▶ **To be done**
Count the lines in the listing below that contain the string "dimensions", where case must match. Reply with only the number.

▶ **Supplied records**
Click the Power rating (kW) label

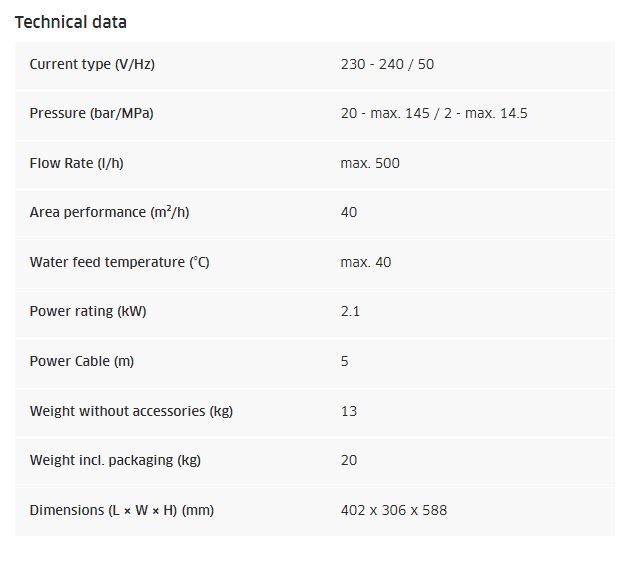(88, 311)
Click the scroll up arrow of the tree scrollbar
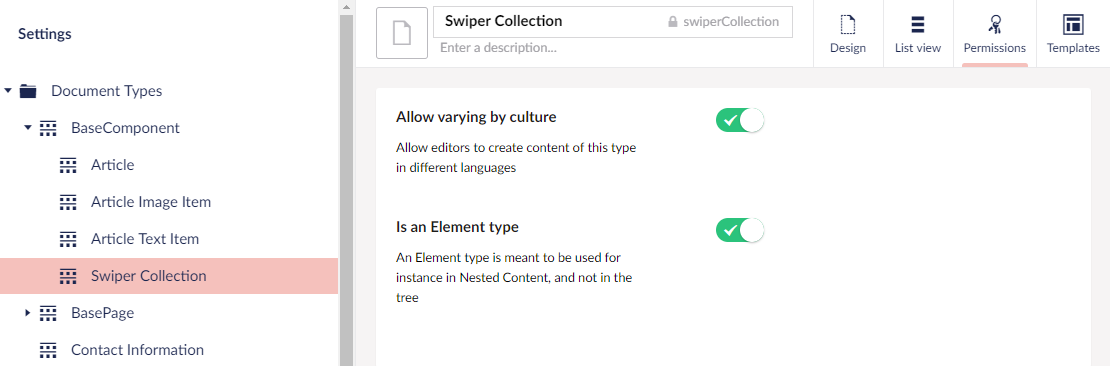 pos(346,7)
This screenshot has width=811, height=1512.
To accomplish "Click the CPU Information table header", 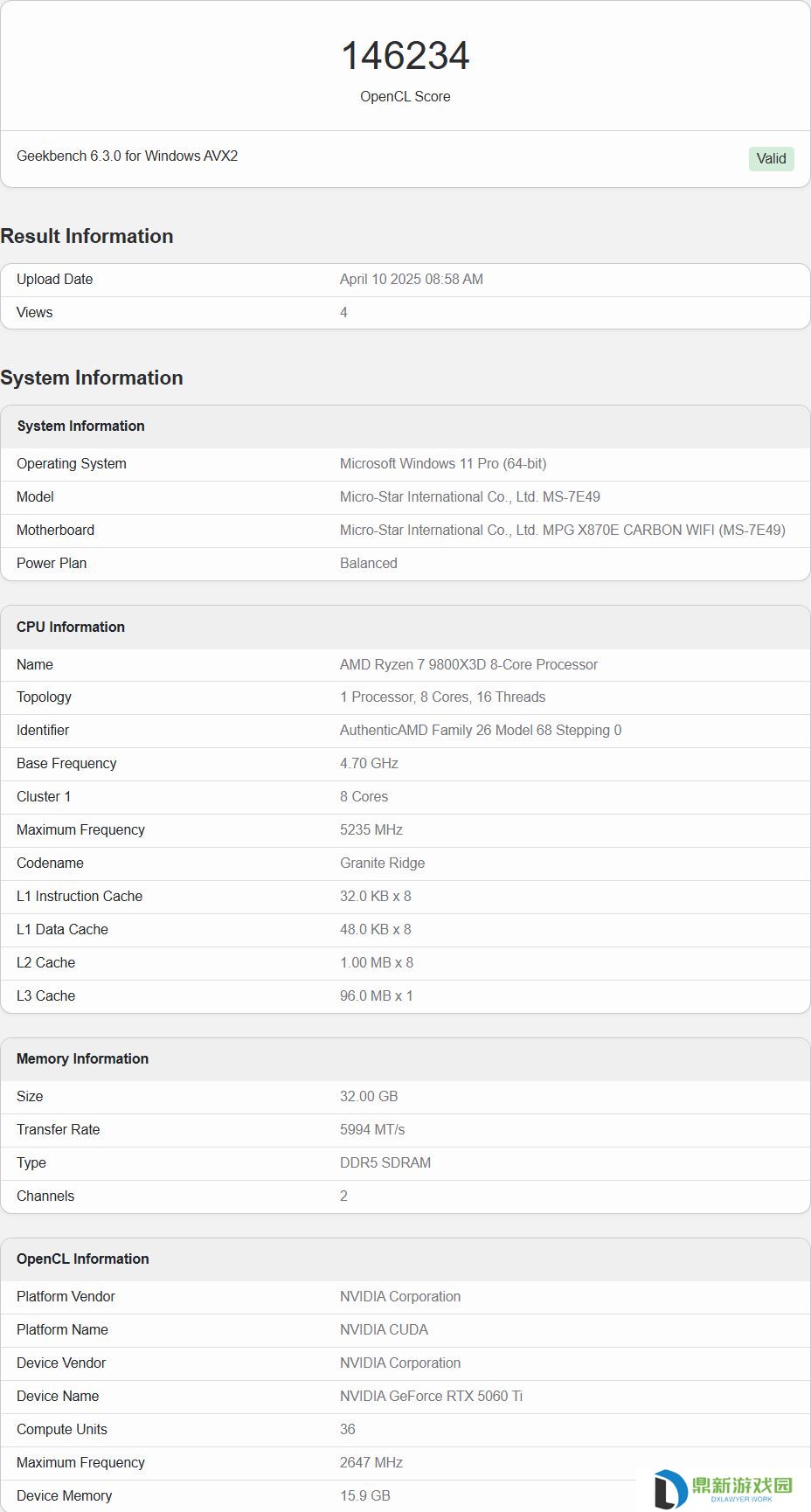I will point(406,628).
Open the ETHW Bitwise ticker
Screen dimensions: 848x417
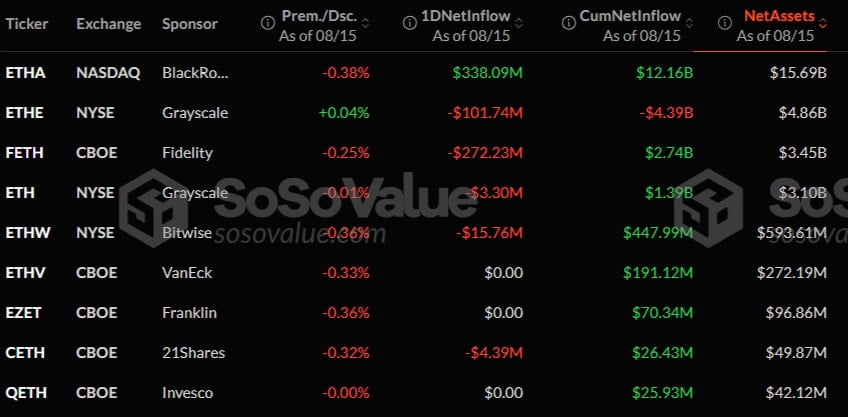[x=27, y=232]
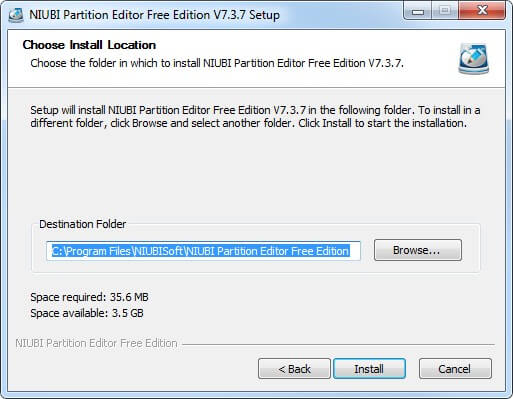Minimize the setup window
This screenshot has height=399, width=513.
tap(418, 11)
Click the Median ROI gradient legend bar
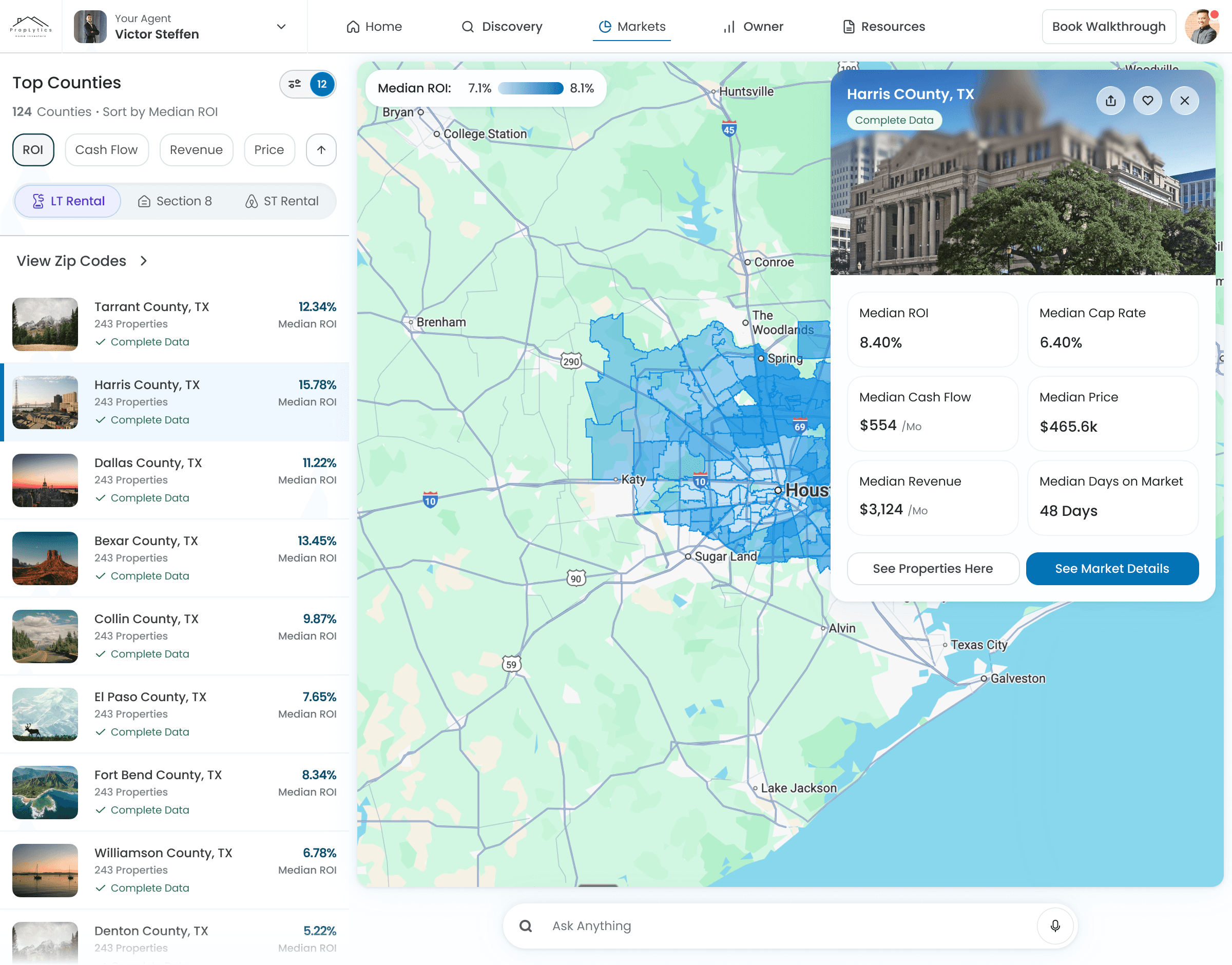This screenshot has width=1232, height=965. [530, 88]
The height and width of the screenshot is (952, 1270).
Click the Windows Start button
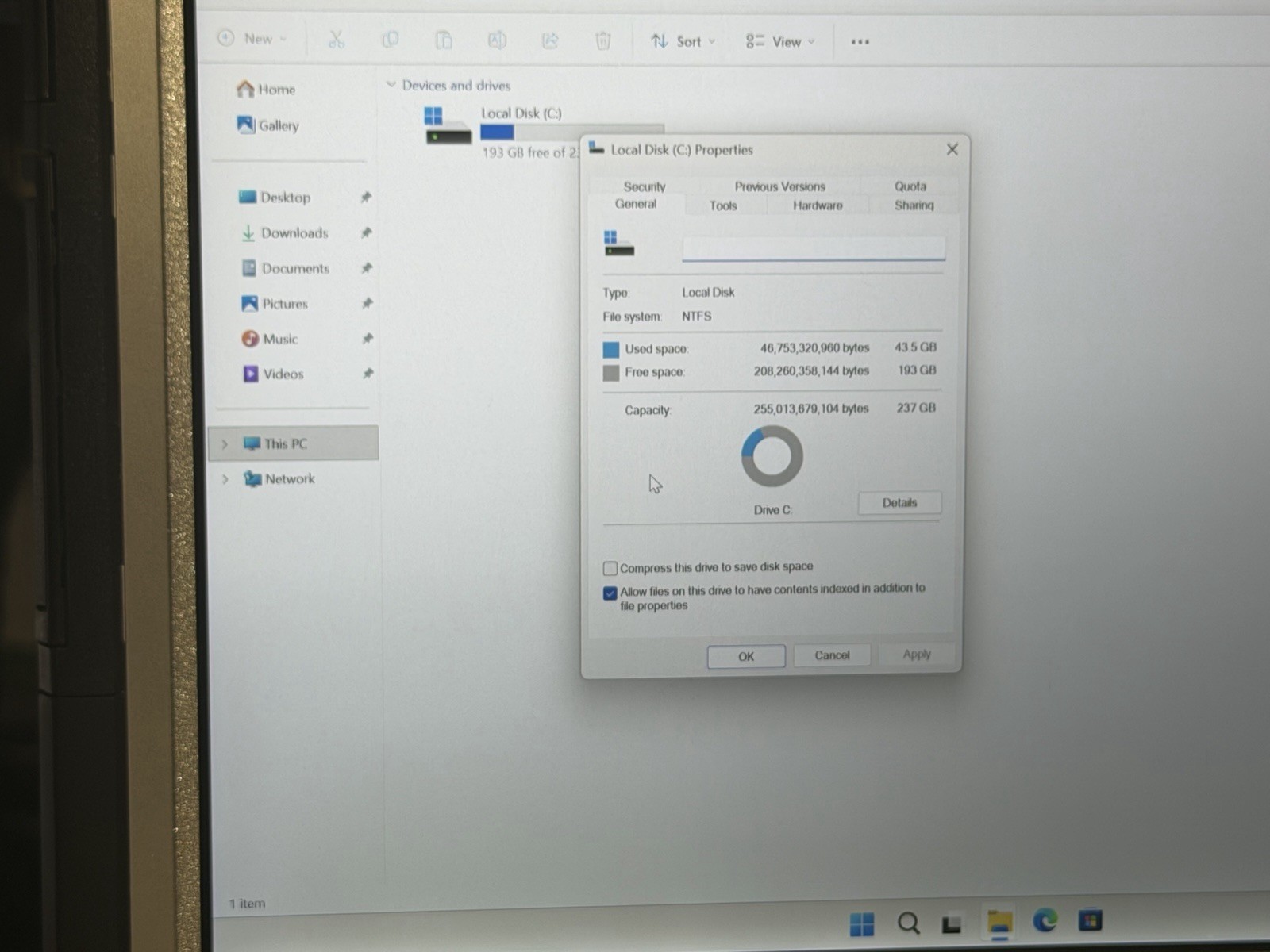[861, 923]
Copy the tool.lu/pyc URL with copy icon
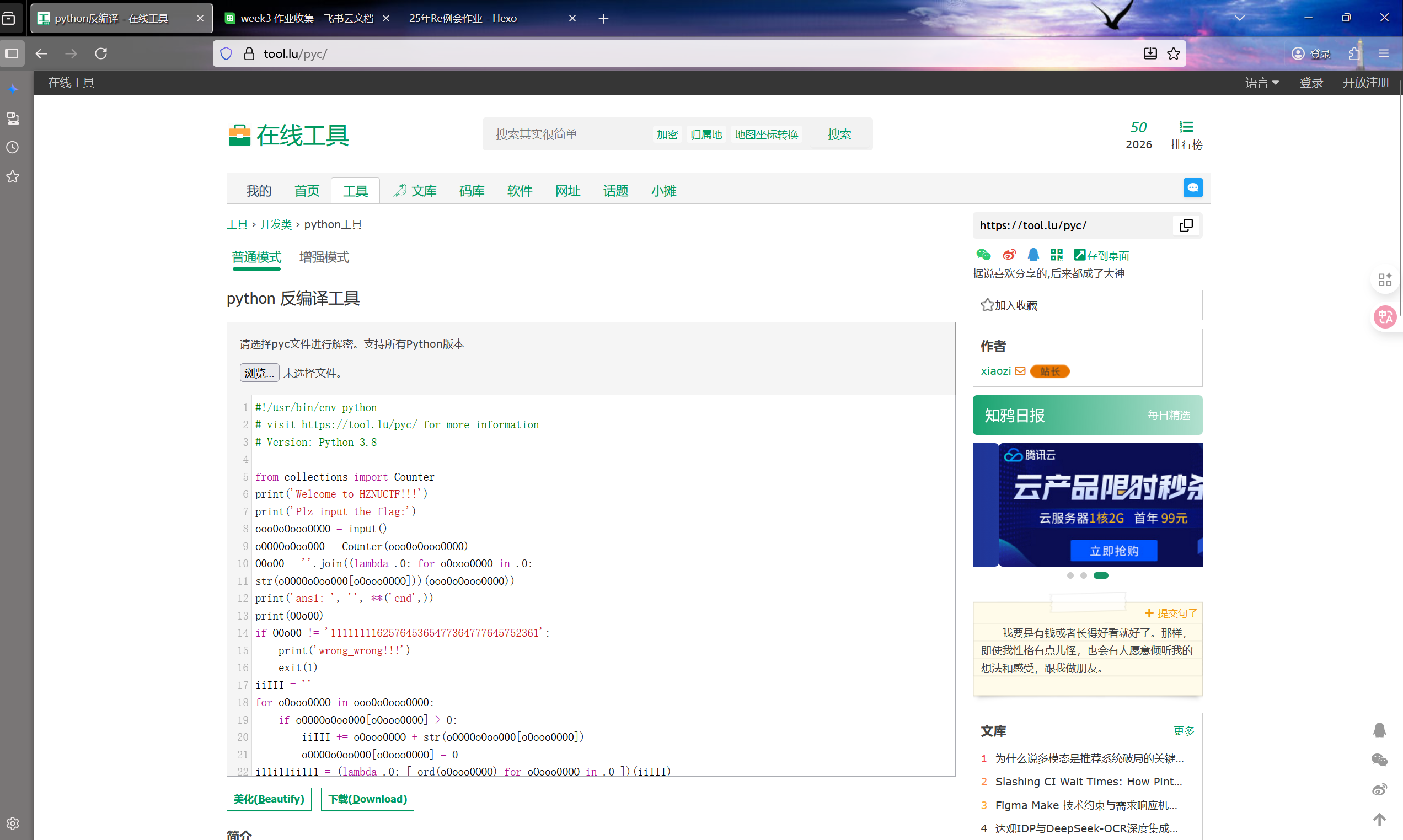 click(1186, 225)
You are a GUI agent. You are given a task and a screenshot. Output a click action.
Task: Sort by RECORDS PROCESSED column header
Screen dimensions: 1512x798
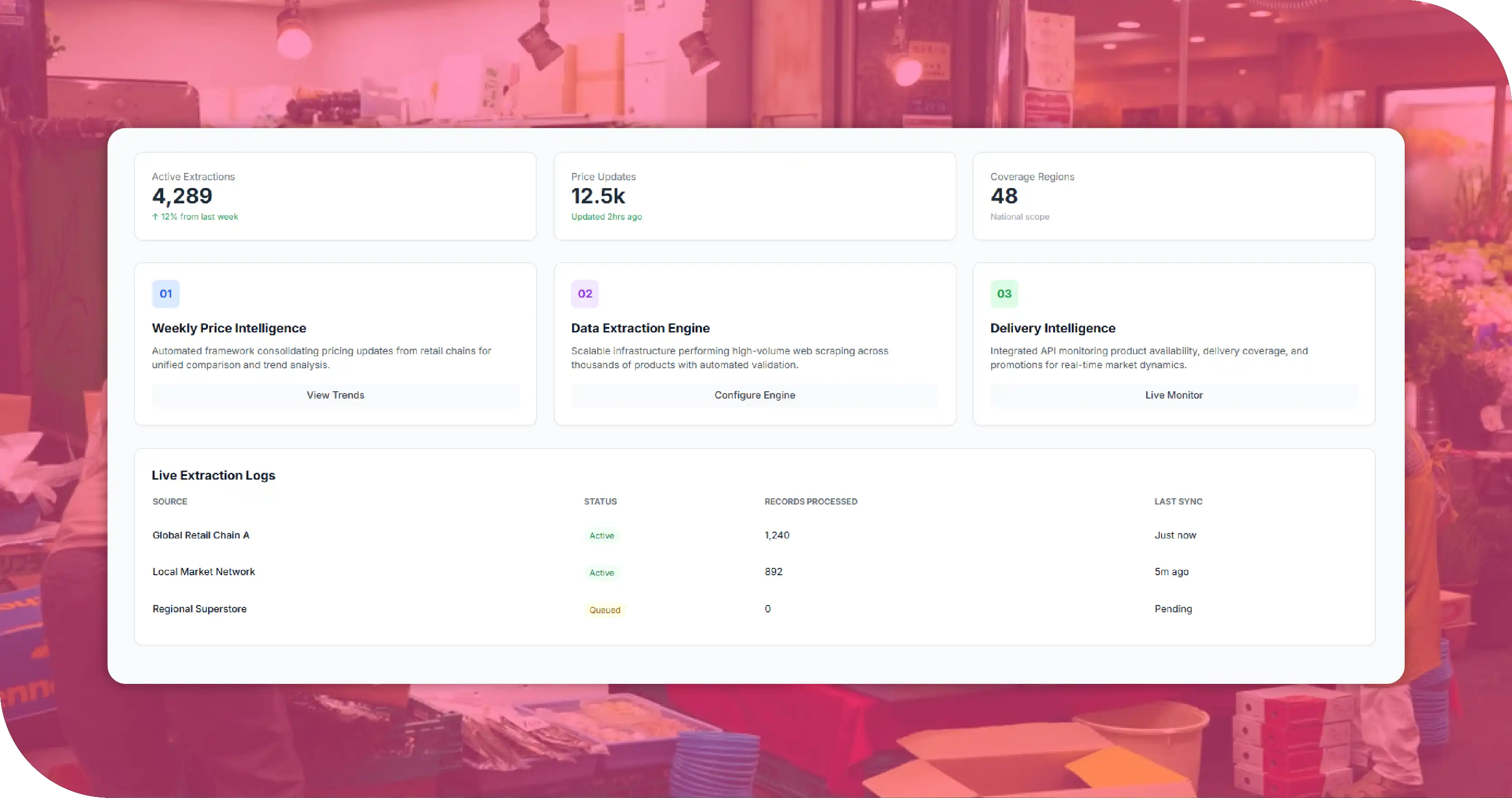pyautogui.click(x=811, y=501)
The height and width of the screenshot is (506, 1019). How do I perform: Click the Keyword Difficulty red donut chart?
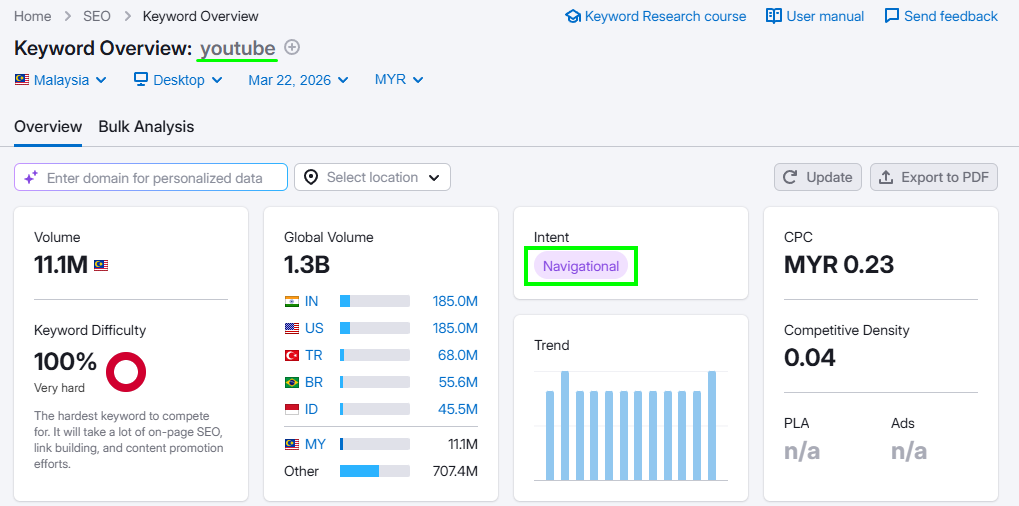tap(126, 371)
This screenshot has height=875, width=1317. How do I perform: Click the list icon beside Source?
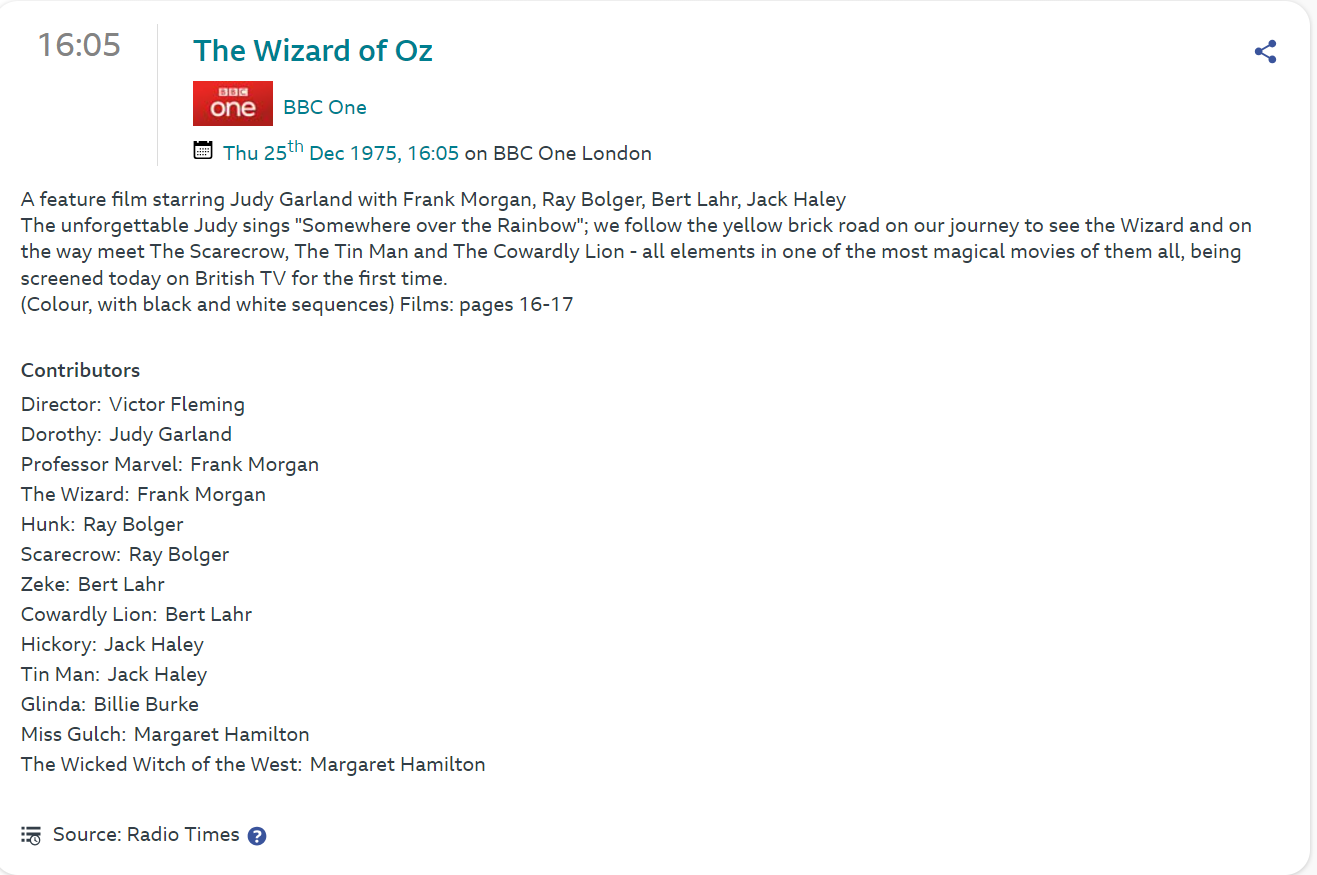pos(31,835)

▶ **Written response**
2